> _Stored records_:

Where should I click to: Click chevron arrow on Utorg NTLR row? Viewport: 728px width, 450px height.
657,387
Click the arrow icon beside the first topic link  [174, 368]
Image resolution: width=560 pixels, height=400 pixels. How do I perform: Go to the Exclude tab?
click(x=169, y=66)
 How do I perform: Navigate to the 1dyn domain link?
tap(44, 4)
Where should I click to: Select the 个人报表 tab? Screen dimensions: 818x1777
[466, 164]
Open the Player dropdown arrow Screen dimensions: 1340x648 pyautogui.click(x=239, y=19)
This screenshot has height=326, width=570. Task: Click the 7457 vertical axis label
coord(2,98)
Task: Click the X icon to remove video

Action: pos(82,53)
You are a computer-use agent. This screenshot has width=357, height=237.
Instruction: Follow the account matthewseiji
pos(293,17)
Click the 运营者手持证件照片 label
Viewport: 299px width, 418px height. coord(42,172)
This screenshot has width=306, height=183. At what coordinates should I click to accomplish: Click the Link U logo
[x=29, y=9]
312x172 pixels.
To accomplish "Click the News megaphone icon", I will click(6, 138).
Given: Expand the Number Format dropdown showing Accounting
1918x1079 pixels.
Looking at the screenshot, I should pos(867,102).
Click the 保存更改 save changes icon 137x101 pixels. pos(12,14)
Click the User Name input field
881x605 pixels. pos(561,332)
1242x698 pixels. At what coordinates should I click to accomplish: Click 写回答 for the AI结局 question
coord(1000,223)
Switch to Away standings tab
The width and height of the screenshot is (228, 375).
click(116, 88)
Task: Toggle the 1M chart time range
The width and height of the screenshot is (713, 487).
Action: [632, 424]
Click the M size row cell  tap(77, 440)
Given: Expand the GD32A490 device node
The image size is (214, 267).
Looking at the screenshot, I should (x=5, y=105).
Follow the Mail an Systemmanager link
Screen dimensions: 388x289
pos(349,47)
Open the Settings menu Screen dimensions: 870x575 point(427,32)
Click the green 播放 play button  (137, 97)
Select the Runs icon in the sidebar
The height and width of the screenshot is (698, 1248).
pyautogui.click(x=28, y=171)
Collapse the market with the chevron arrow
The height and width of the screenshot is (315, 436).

> _EXERCISE BRIEF_: Whenever a line of the data includes the word "Open", show that line in full.

> _WRITTEN ANSWER_:
Open the Player dropdown arrow Screen dimensions: 1340x648 pyautogui.click(x=239, y=19)
Open the Settings menu Screen dimensions: 870x575 point(427,32)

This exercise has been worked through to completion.